Business Secretary Alok Sharma is creating five new business-focused groups to help Britain’s economy recover from the Covid-19 pandemic and create new job opportunities.
Beginning this week (8 June), the Business Secretary will chair the first meetings of new ‘recovery roundtables’ bringing together businesses, business representative groups and leading academics.
With the ambitious aim of creating “a cleaner, greener, more resilient economy” and a raft of new job opportunities, the working groups will consider measures to support economic recovery and ensure Britain has the right skills and opportunities in place over the coming 18 months.
They will also explore key domestic and global challenges to support a green and resilient recovery and ensure the country is at the forefront of new and emerging industries.
Focused on five key themes, each group will explore how business can work with government to deliver economic growth and jobs:
- The Future of Industry: How to accelerate business innovation and leverage private sector investment in research and development
- Green Recovery: How to capture economic growth opportunities from the shift to net zero carbon emissions
- Backing new businesses: How to make the UK the best place in the world to start and scale a business
- Increasing opportunity: How to level up economic performance across the UK, including through skills and apprenticeships
- The UK open for business: How to win and retain more high value investment for the UK
This initiative looks to build on the close engagement between the UK’s business community, the Business Department and across Whitehall in the government’s response to the pandemic.

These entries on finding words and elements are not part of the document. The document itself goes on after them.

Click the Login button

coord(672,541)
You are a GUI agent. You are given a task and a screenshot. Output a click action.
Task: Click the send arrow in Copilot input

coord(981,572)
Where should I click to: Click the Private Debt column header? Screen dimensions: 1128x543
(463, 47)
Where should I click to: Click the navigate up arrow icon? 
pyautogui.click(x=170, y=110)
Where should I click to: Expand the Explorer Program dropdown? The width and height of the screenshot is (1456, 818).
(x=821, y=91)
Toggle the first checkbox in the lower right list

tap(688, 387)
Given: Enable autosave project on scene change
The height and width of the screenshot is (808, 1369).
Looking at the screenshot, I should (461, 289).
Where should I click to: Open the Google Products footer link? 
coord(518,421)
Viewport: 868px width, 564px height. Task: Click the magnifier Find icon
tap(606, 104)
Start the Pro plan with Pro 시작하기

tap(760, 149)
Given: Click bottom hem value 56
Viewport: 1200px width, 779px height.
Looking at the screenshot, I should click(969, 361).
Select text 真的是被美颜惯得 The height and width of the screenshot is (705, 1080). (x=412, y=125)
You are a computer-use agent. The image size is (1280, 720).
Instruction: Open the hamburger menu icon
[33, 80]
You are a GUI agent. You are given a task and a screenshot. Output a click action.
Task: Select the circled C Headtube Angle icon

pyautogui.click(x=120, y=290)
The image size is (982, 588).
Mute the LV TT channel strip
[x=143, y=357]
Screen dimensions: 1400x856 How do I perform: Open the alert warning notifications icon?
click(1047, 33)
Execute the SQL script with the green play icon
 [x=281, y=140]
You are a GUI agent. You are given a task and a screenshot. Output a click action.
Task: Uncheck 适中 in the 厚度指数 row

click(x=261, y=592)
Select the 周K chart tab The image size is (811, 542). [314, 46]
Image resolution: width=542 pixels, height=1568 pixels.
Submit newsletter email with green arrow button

This includes five new ministerial-led taskforces to develop further plans for how and when closed sectors can safely reopen, following the publication of the Prime Minister’s roadmap out of lockdown.
Secretary of State for Business Alok Sharma commented: “The output from this initiative will feed directly into the government’s work on economic recovery and will help deliver the commitments we made to the British people only last December, which now take on an even greater sense of urgency and importance.”
The membership of the five working groups have yet to be published, with each group expected to consist of approximately 20- 25 participants and be representative of UK industry.